--- Given records ---
=====

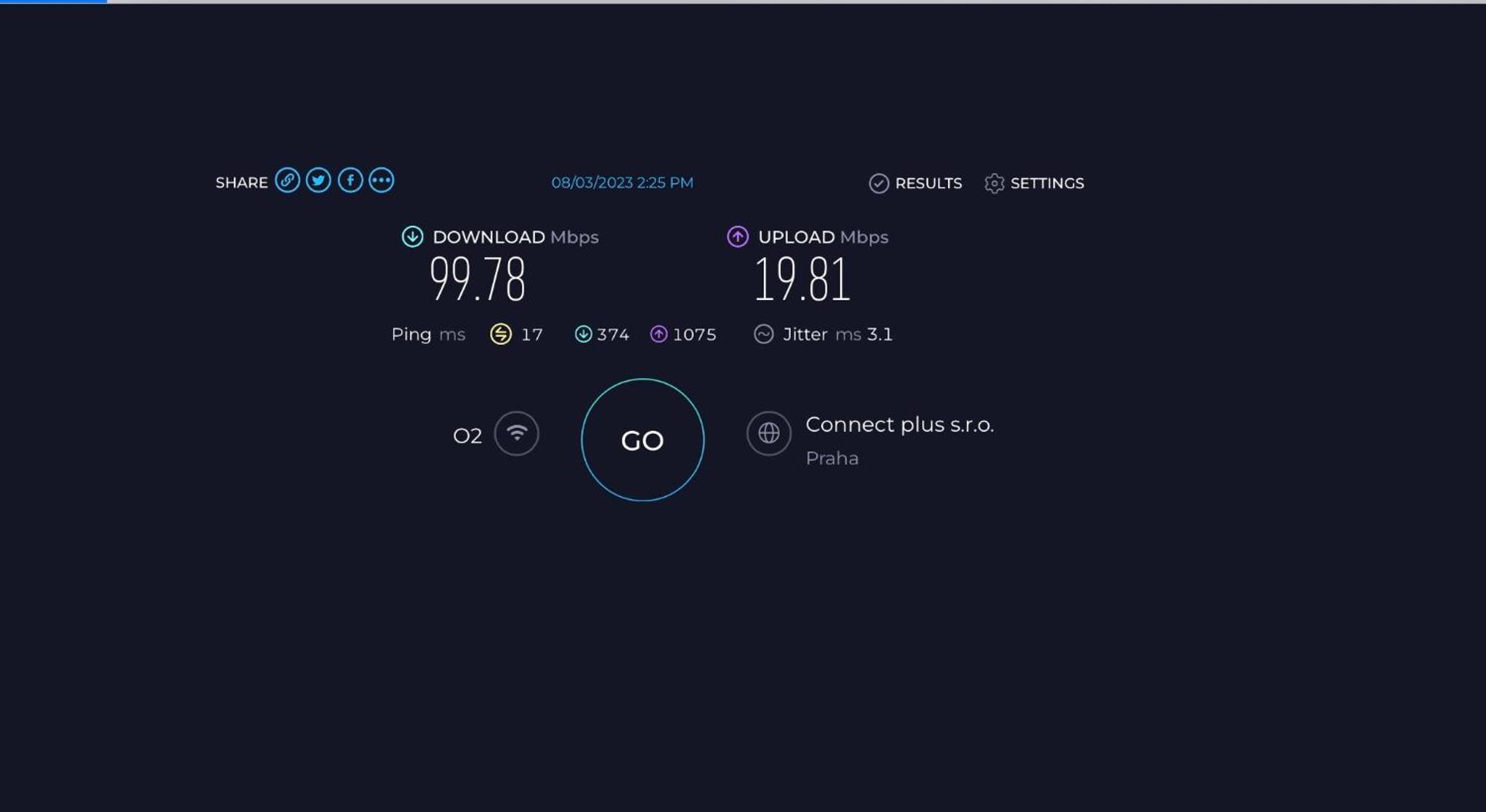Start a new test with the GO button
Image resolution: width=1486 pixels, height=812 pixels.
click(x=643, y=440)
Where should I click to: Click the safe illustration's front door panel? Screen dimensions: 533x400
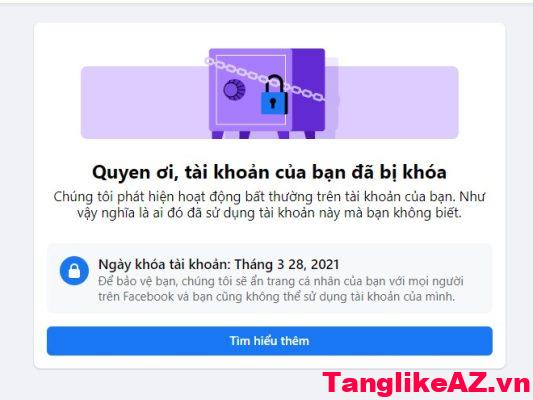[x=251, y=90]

=====

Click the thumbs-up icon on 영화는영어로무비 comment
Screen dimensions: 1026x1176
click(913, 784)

=====

--- What this task involves ---
Starting with the line that contains "Start a new test with the GO button" and going on through the line that contains "[x=251, y=90]", rewrite the rows with "front door panel" swapped for "combination dial" and all else unchanged, and leave the pictures out.

--- Expected output ---
Start a new test with the GO button
Image resolution: width=1486 pixels, height=812 pixels.
click(x=643, y=440)
Where should I click to: Click the safe illustration's combination dial? Screen dimensions: 533x400
[x=251, y=90]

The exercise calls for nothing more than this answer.